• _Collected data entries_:
______

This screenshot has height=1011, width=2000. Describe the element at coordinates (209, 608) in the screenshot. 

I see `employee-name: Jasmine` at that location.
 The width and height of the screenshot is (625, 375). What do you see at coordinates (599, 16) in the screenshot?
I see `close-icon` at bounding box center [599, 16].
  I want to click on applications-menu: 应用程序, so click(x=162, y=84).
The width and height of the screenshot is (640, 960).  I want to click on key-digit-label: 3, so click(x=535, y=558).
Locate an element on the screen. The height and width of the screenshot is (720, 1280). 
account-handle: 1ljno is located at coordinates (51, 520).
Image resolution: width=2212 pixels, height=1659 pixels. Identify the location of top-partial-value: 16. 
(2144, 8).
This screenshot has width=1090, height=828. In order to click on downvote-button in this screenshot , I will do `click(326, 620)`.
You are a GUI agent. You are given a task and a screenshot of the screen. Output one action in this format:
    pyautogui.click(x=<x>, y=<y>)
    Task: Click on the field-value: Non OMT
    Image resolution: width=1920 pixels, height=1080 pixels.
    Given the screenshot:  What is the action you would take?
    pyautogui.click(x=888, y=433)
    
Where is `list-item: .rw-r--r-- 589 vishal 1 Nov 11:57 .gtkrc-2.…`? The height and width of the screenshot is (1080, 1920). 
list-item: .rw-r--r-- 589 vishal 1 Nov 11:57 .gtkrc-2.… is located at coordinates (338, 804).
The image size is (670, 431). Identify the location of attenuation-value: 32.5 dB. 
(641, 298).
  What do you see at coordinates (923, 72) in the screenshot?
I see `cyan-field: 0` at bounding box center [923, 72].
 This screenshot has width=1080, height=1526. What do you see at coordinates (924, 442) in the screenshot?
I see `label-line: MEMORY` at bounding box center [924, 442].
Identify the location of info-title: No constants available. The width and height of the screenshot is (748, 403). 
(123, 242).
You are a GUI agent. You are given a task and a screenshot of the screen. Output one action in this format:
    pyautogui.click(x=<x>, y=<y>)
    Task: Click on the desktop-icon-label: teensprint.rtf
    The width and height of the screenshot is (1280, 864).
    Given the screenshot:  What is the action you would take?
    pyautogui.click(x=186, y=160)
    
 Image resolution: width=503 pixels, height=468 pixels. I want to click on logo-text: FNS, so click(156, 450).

______

• _About this task_: Put the lines of the data above into a numbered list, starting with the line that contains "I want to click on applications-menu: 应用程序, so" and going on through the line that contains "account-handle: 1ljno is", and leave out any blank lines.

• _Written solution_:
1.   I want to click on applications-menu: 应用程序, so click(x=162, y=84).
2. The width and height of the screenshot is (640, 960).  I want to click on key-digit-label: 3, so click(x=535, y=558).
3. Locate an element on the screen. The height and width of the screenshot is (720, 1280). 
4. account-handle: 1ljno is located at coordinates (51, 520).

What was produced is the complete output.